Sarah notices that Schulenberg's menu is handwritten in an almost unreadable mix of English and German. She types a neat, properly formatted version and shows it to him. Schulenberg immediately agrees: Sarah will type new menus every day for all 21 tables, and in return Schulenberg will send her three meals a day. This arrangement keeps Sarah fed through the cold winter.
The main themes are: love and longing — Sarah's love for Walter colours everything she sees and does, even a humble menu becomes a love letter; city vs countryside — New York is cold and mechanical while Sunnybrook Farm is warm and full of promise; spring as hope — spring symbolises reunion, new beginnings, and the fulfilment of promises; and O. Henry's signature irony — the coincidence that reunites the lovers feels both surprising and inevitable.
O. Henry uses irony — the menu that represents Sarah's bleak city life becomes the thing that reunites her with her love. He uses symbolism — dandelions, spring, and the typewriter all carry meaning beyond their literal function. He uses personification — spring is described as a bride, a witch, and a messenger. He also uses humour and wit, addressing the reader directly and gently mocking storytelling conventions, and metaphor — "the world was an oyster" extended into Sarah prying it open with a typewriter instead of a sword.
Walter explains that he came to New York a week earlier and visited Sarah's old address, only to find she had moved. He had been searching for her ever since — with the help of police and other means — but could not find her new address. His letters likely never reached her because of the address change.

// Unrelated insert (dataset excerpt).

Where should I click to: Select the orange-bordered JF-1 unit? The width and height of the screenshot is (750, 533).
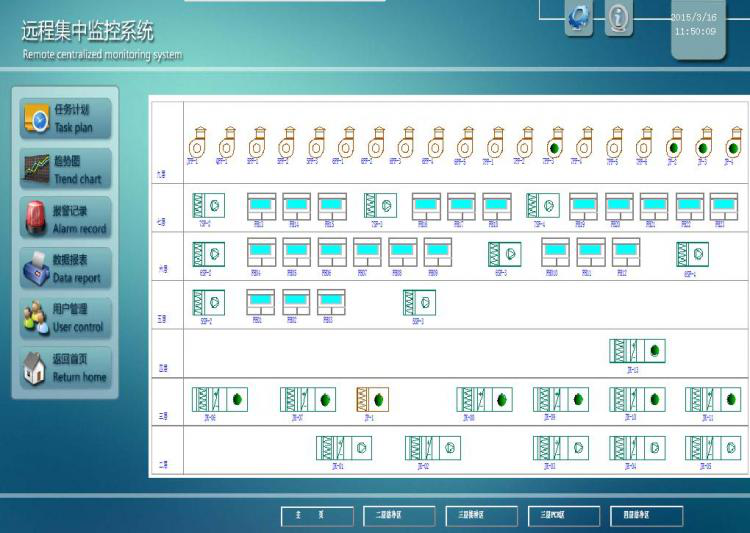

O. Henry's narrator frequently interrupts the story to comment on storytelling itself. He warns the reader not to begin a story with "It was a day in March," admits that using flashback is "bad art," and directly addresses the reader as "Madam." This self-aware, playful narration is one of O. Henry's signature techniques — it creates intimacy and humour without breaking the emotional core of the story.
"À la carte" is a restaurant term meaning you choose individual items rather than a fixed set meal. The title works on two levels: literally, the story revolves around a restaurant menu (a bill of fare); and metaphorically, spring and love are things you choose for yourself, item by item, on your own terms — not things that arrive on a preset schedule.
In a faint, golden glow from her dandeleonine dream, she fingered the typewriter keys absently for a little while, with her mind and heart in the meadow lane with her young farmer.
DEAREST WALTER, WITH HARD-BOILED EGG.
He is a true soldier of fortune, this dent-de-lion — this lion's tooth, as the French chefs call him.